I recently contacted Cary Cruea, a licensed massage therapist and president of Massage Bar Inc.
Q: The concept to offer a massage to weary travelers is excellent. How did you make the transition from lunchtime crowds to traveling crowds?
A: I believe you're referring to the very first "bar" I had in a clinic in downtown Seattle. The transition occurred when the partnership at the clinic dissolved. I left with the rights to the name "Massage Bar" and began re-thinking the look of a new bar along with a new location. Our first site made me realize I needed much more foot traffic. The airport came to mind.
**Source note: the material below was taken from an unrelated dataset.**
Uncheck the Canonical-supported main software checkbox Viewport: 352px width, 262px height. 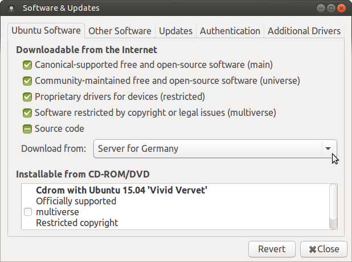pos(27,65)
I pestered them a good nine months before they said, "Let's test it out." Remember, this was 17 years ago and public massage was unheard of.
Q: After talking to one of your massage therapists in Seattle, I wondered how many of your clients are repeat customers? He also mentioned working about six hours a day with 20-24 clients and seemed genuinely happy working there. About how many employees do you have?
A: Our "regulars," as we call them, represent approximately 85 percent of business at most locations. Being a massage therapist myself, I understood the need for shifts of shorter duration, as seated massage can be tiring. A six-hour shift is average, and yes, most of my family of therapists really like working for the Massage Bar. Currently we have approximately 160 full- and part-time employees. We just presented a plaque to an employee who has been with us for 15 years! I think seven plaques are due for 10-year employees. Average length of stay is five years. I certainly try to keep my therapists happy as they are the lifeblood of this business.
Q: Carrying heavy bags can wreak havoc on posture and strain muscles. Do you think your clients would be interested in postural assessments and recommendations to "straighten up" during their travels?
A: Postural assessment is not within the scope of practice for massage therapists. At this point, our customers just want to have a good, quick massage and get on their way.
Cruea added that Massage Bar is pursuing three airports right now to complement the Seattle, Nashville, Newark, Washington Dulles, Port Columbus, Sacramento and Pittsburgh locations. She is not interested in pursuing overseas markets at this time. Regarding in-flight massage, she said options have been explored but are not feasible for many reasons.